SYSTEM Cited by 10 sources

Firecracker

Firecracker is AWS's open-source KVM-based micro-VM monitor, used under AWS Lambda (and Fargate) to run many tenants densely on shared bare metal while preserving hardware-level isolation.

Why Lambda needed it

Lambda launched (Nov 2014) with a hard rule: "security is not negotiable — no two customers share an instance." To enforce that, each customer got single-tenant EC2 instances. This was expensive but the team "knew long-term that it was a problem we could solve." Firecracker is the system that solved it: the same multi-tenant security property via micro-VMs, but with "thousands of micro VMs onto a single bare metal instance."

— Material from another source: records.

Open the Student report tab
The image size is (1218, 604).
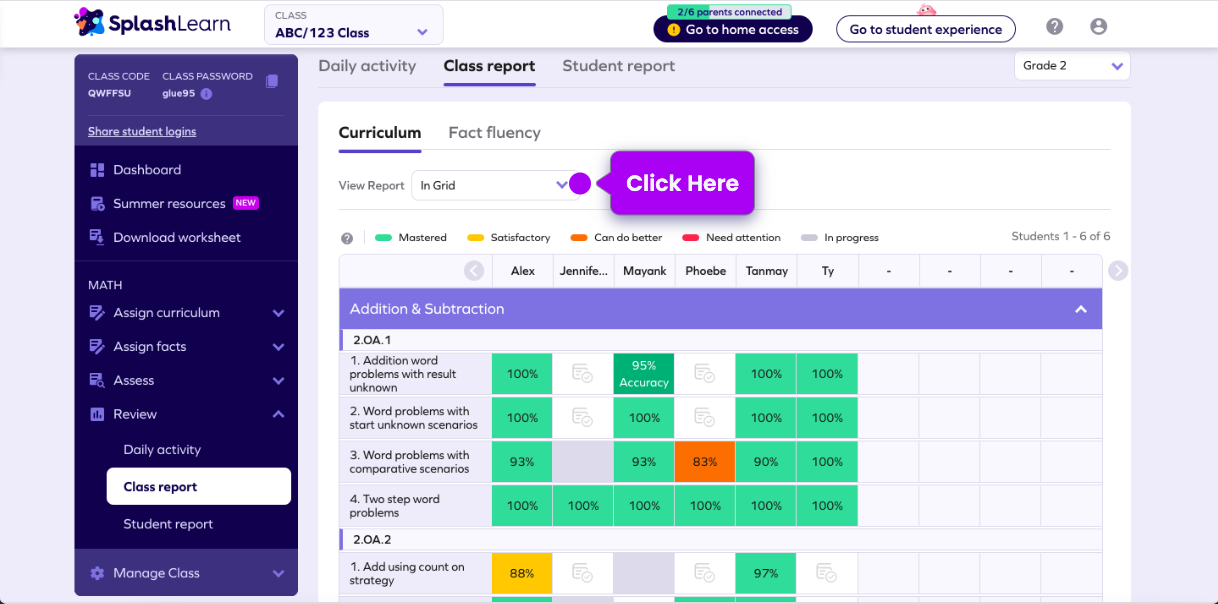tap(620, 66)
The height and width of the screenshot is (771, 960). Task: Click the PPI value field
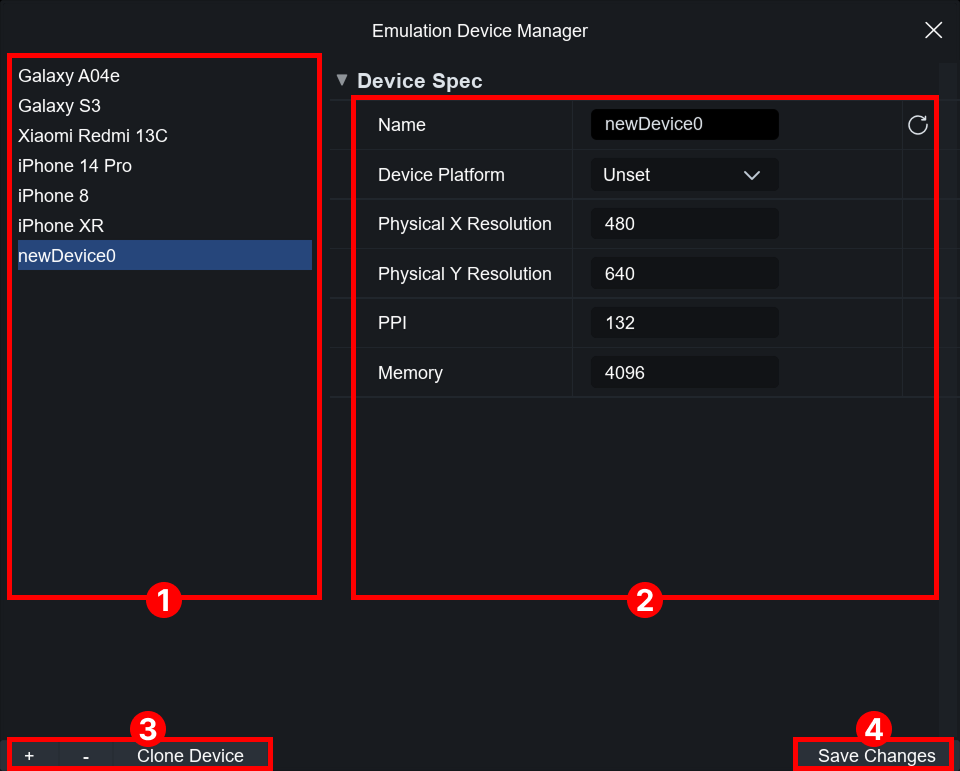click(x=684, y=323)
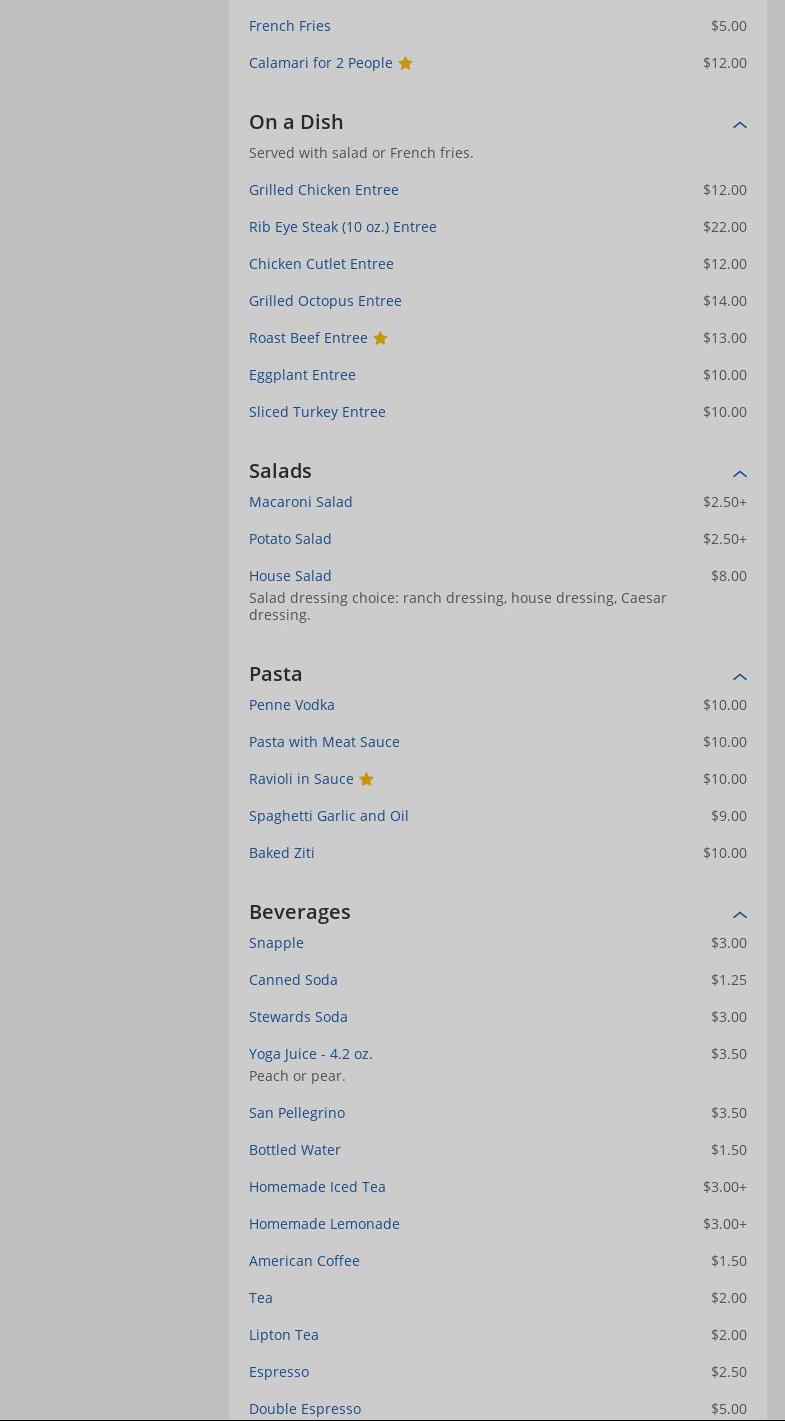
Task: Click the $22.00 price of Rib Eye Steak
Action: 724,227
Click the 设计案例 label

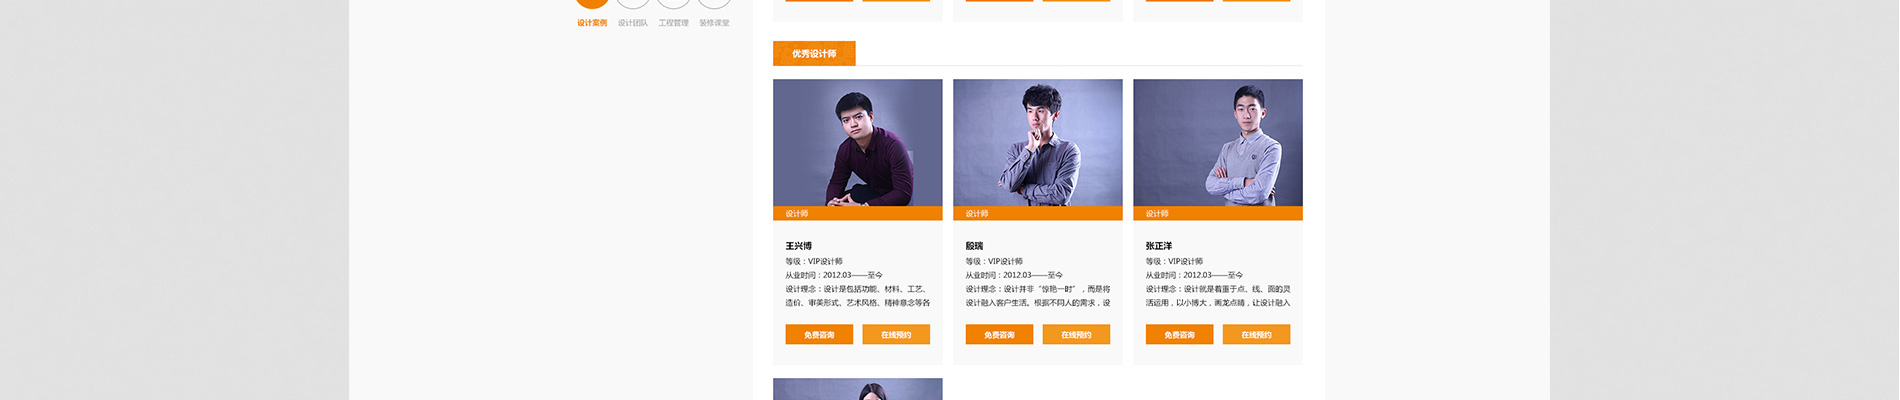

(Source: sources/2024-11-15-allthingsdistributed-aws-lambda-prfaq-after-10-years)

Architectural role

  • Provides hardware-virtualisation isolation per function invocation context — stronger than a container, lighter than a full VM.
  • Enables dense multi-tenant packing on bare-metal hosts, which is what makes Lambda's placement engine able to honour the scale-to-zero / per-ms billing model without idle-capacity waste. See concepts/micro-vm-isolation, concepts/scale-to-zero.
  • Underpins SnapStart (2022) — Firecracker VM snapshotting restores an initialized runtime near-instantaneously, cutting Java cold-start latency by up to 90%. See concepts/cold-start.
  • Co-evolves with the on-demand container loading work (Marc Brooker, USENIX ATC '23) that lets Lambda pull 10 GB container images without cold-start blowup.

Seen in

  • sources/2024-11-15-allthingsdistributed-aws-lambda-prfaq-after-10-years — referenced as the isolation-density evolution from launch single-tenant EC2 to today's multi-tenant micro-VM fleet; enables SnapStart.
  • sources/2026-04-21-figma-server-side-sandboxing-virtual-machines — production tenant example: Figma uses AWS Lambda (backed by Firecracker) as its VM-grade sandbox for stateless fetch-and-process workloads (link-preview metadata / canvas image fetch via ImageMagick), deliberately placed outside the production VPC with no IAM pivot into Figma internals (patterns/minimize-vm-permissions). Also names Firecracker's boot overhead as the reason AWS reuses Lambda VMs within a single tenant for synchronous workloads — "Firecracker offers reasonably quick VM boot times, but the overheads are still too high to pay on many core workflows" — a concrete latency/isolation trade-off at the Lambda-customer level.
  • sources/2024-03-07-flyio-fly-kubernetes-does-more-now — Firecracker as the Pod substrate under Fly Kubernetes: every K8s Pod is a Fly Machine (Firecracker micro-VM), orchestrated by flyd rather than containerd / runc. Canonical wiki instance of concepts/micro-vm-as-pod at the K8s API level — distinct from Lambda's use of Firecracker at the serverless-function level. Fly frames it as "our system transmogrifies Docker containers into Firecracker microVMs".
  • sources/2024-02-15-flyio-globally-distributed-object-storage-with-tigris — contextual reference only: "we transmute containers into VMs, running them on our hardware around the world with the power of Firecracker alchemy". Fly.io self-identifies its compute substrate as Firecracker-based while pitching the Tigris object-storage partnership; Firecracker itself is not central to Tigris's three- layer architecture (FoundationDB metadata + NVMe byte cache + QuiCK-style queue).
  • sources/2024-06-19-flyio-aws-without-access-keys — contextual substrate reference: Firecracker micro-VM is what Fly init runs inside and what Fly Machine instances are. The OIDC-federation post treats Firecracker as existing infrastructure and doesn't expose hypervisor-level detail; relevance is that the Macaroon-scoped-per-Machine identity model depends on Firecracker-grade isolation (a container-escape would let one Machine's Macaroon escape to another's workload).
  • sources/2024-08-15-flyio-were-cutting-l40s-prices-in-halfnegative-space datum on GPU-in-micro-VM. Fly.io tried to surface fractional-GPU slicing (NVIDIA MIG + vGPUs) inside Firecracker Machines via IOMMU PCI passthrough and abandoned the effort after "a whole quarter""a project so cursed that Thomas has forsworn ever programming again." Reasons-why are not disclosed, but the datum itself is load-bearing: IOMMU-passthrough-based fractional-GPU virtualisation on Firecracker is not a turnkey path even for a Firecracker-native platform. Fly.io pivoted to whole-GPU (A10 / L40S / A100 / H100) attachment per-Machine, which is the path currently productised.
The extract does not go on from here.